A welcome for those who need it most
St Elizabeth’s Earlham is a redbrick 20th century building and when Pioneer Minister Danny Doran-Smith arrived in 2014 people would walk past not even realising it was a church.
Bars across the entrance doors now form angel’s wings over the worship space by the recently expanded Beacon Café that hosts some 350 people a week and where happy children run around safely while breakfast bacon sizzles on the stove in the spacious kitchen.
“As in Psalm 91, we’re under God’s protection and shelter under his wings,” Danny explains. “And that’s what the Beacon Café is, a place of protection. It used to be ‘don’t come in’ and now it’s welcoming, providing a place of shelter and a refuge where people can feel loved and supported.”
Danny was licensed to the church as Pioneer Minister and director of a charity called ENYP – Equipping, Nurturing Young People – bringing his team to work with the local community of the Larkman estate where 92 per cent of households struggle just to provide the basics.
Their work reflects what ENYP does in more than 30 churches across Norfolk and Suffolk and includes the remarkable Picnic Project which was launched in the parish of Earlham. It partners companies such as Tesco, Sainsbury, Nandos and Pizza Hut who donate fresh bread, fruit and vegetables that would otherwise go to waste.
The fresh produce provides a balance for the regular foodbank parcels distributed from the church centre and demand has grown so much that the Picnic Project now serves churches in Greater Norwich and other areas. There are even add-ons such as Squeeze which uses fresh fruit and veg for smoothies so that children can make healthier choices, and a soup kitchen for over 30 homes in a nearby sheltered housing complex.
“Nothing gets wasted,” says Danny, who is firmly guided by the Church of England’s Five Marks of Mission in everything he does, and that includes sustainability.

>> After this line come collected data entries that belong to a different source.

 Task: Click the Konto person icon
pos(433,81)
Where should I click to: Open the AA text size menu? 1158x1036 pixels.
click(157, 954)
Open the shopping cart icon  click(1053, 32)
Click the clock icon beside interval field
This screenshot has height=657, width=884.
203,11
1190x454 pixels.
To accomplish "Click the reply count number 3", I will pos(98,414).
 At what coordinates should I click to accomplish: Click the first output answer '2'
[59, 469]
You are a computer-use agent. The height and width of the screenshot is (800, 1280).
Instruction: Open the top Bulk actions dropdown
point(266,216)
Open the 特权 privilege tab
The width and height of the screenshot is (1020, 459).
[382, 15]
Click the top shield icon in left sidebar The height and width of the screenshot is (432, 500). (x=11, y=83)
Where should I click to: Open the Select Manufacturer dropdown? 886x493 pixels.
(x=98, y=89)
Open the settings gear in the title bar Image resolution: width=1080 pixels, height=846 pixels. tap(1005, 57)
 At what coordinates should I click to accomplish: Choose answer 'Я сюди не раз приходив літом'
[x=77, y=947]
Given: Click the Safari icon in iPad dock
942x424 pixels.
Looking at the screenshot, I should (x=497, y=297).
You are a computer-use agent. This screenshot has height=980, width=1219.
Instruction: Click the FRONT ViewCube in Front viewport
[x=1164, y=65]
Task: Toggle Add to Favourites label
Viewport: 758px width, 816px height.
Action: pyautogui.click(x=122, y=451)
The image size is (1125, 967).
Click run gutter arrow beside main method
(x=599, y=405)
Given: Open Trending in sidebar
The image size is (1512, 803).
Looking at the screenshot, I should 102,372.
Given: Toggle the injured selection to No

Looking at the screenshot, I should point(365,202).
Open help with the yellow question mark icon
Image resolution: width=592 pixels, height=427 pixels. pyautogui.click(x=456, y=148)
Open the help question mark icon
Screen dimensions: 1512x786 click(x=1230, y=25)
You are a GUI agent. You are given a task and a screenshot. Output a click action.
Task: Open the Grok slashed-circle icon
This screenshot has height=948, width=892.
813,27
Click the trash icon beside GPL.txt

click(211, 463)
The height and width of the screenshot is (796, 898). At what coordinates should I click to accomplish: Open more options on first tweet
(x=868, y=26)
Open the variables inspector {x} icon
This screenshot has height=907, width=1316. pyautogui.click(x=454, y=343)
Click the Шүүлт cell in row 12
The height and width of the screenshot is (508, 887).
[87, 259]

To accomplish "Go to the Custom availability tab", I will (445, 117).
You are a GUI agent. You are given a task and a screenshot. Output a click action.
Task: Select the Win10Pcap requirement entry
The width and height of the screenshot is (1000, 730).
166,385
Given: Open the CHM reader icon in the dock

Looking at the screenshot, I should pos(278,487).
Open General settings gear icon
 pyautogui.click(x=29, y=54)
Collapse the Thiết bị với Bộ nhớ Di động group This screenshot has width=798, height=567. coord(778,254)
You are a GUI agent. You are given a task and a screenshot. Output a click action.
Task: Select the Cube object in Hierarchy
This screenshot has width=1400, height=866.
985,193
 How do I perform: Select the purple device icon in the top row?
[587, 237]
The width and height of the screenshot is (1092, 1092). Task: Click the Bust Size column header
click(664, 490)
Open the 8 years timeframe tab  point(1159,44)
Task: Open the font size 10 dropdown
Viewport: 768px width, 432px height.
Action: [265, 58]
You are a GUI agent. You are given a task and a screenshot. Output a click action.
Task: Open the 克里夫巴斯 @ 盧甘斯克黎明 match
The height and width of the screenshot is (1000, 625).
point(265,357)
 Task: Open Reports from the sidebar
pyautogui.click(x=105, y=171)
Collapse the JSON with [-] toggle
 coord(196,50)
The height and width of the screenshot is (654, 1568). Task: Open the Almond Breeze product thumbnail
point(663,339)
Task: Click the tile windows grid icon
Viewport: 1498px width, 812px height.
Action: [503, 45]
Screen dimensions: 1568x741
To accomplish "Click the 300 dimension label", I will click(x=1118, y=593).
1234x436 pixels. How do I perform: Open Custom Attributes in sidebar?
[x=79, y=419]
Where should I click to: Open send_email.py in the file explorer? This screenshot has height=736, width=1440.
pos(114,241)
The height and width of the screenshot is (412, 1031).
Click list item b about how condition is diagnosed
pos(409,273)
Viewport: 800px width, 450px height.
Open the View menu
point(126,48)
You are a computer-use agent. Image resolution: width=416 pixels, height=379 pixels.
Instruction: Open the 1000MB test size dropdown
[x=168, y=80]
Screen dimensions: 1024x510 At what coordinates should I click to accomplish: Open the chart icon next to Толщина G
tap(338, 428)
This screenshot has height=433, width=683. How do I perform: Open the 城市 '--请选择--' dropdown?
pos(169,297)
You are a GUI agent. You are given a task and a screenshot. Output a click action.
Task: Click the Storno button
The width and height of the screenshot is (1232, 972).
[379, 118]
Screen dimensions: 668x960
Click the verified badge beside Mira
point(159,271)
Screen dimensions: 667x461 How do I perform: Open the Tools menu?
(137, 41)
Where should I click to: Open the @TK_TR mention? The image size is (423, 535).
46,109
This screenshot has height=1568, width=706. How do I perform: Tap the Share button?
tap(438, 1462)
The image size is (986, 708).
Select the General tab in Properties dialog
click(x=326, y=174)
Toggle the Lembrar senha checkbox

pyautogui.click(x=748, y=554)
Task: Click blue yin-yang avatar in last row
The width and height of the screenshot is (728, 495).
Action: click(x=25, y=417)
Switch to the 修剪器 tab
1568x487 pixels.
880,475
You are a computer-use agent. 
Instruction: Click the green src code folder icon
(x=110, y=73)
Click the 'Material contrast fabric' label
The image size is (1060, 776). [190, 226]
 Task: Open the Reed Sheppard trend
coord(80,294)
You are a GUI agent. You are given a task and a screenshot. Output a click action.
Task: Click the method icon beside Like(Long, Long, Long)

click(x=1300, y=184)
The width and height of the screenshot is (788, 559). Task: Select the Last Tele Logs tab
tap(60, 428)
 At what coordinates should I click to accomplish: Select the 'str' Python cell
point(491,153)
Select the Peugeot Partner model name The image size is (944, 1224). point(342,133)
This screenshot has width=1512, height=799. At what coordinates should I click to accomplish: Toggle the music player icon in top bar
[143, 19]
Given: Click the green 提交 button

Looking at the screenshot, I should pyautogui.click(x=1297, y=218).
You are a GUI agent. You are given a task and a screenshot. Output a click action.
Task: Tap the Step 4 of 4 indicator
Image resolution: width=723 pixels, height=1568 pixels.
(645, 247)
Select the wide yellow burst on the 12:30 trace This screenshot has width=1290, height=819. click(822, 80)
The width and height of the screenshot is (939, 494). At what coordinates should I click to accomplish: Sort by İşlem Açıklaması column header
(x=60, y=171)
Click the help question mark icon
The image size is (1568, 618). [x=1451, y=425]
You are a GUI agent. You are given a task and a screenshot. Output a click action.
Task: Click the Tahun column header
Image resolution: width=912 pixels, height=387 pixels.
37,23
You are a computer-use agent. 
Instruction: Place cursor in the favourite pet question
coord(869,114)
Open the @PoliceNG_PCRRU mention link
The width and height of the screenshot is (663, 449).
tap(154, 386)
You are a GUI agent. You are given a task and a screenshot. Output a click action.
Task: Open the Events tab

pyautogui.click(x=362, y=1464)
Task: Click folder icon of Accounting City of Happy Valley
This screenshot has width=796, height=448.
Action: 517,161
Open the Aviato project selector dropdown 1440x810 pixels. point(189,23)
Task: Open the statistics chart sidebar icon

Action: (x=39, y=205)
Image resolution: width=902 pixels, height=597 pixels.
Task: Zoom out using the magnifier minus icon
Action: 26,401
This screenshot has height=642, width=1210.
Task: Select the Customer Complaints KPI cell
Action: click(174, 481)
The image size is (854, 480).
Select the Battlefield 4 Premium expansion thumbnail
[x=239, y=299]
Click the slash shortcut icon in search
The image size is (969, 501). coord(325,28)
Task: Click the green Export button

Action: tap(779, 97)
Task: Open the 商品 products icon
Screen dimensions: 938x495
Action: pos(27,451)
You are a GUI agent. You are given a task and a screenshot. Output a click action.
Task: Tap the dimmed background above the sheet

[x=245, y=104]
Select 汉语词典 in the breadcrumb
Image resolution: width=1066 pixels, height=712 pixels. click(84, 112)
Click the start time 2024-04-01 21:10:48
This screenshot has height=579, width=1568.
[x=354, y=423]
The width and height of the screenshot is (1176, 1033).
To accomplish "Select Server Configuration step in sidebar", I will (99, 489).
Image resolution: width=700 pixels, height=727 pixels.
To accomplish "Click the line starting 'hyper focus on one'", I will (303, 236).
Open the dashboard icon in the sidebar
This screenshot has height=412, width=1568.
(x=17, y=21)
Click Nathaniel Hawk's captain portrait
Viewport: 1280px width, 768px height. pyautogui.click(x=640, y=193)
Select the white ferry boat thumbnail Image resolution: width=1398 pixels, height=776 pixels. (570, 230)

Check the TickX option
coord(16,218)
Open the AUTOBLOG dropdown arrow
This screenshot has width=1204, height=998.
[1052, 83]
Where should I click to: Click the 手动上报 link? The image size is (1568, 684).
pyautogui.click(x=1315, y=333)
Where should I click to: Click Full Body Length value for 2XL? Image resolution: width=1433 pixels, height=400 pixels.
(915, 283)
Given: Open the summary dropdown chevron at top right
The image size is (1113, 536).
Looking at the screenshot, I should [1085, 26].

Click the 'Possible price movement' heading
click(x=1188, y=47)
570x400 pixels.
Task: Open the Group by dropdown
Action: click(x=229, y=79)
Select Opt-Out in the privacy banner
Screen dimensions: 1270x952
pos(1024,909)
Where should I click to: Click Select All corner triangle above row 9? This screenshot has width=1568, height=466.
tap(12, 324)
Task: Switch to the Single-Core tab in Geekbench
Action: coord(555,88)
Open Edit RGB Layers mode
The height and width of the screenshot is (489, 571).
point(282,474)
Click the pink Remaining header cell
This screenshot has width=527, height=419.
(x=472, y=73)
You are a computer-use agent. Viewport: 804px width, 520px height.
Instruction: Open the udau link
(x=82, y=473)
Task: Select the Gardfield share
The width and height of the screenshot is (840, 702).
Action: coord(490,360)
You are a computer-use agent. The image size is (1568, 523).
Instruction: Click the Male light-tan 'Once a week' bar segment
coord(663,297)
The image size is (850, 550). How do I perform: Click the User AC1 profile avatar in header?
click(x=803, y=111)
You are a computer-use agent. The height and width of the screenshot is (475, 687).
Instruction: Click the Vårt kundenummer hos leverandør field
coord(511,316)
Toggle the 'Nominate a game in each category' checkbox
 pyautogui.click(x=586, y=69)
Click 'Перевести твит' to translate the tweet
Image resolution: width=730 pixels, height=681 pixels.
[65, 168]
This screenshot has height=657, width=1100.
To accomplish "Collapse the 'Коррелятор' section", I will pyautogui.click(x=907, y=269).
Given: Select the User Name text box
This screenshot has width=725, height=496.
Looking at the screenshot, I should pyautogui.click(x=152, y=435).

It’s faith more than finance, he believes, and his vision is to feed 5000, an aim that sounds perfectly feasible considering that, at the time of writing, 2,600 had been fed in just four months.
Picnic Project is just one of many projects at St Elizabeth’s for families, schoolchildren and young people, offering practical solutions and safe spaces in which to socialise. As part of the Grassroots initiative Danny has developed with his team, 200 young people a week come and go for clubs and activities. One is Reach, a project helping young people with CVs and getting qualifications. Another is Reclaim, in which children make furniture out of industrial pallets.
Not surprisingly the community is seeing God at work and from a congregation that had dwindled to almost one in 2014, there are now 150 in the regular worshipping congregation with its four expressions of church – Sunday worshipping church, café church, mid-week church, and Fresh Expressions – throughout the week.
The Beacon Café is open on Monday, Wednesday, Friday and Saturday from 9am to 12.30pm, and will soon open for breakfast ahead of the 11am Sunday service. So, the welcome is extended whether or not you go to church?
“Absolutely,” says Danny without hesitation. “At the café the doors are open to everyone.”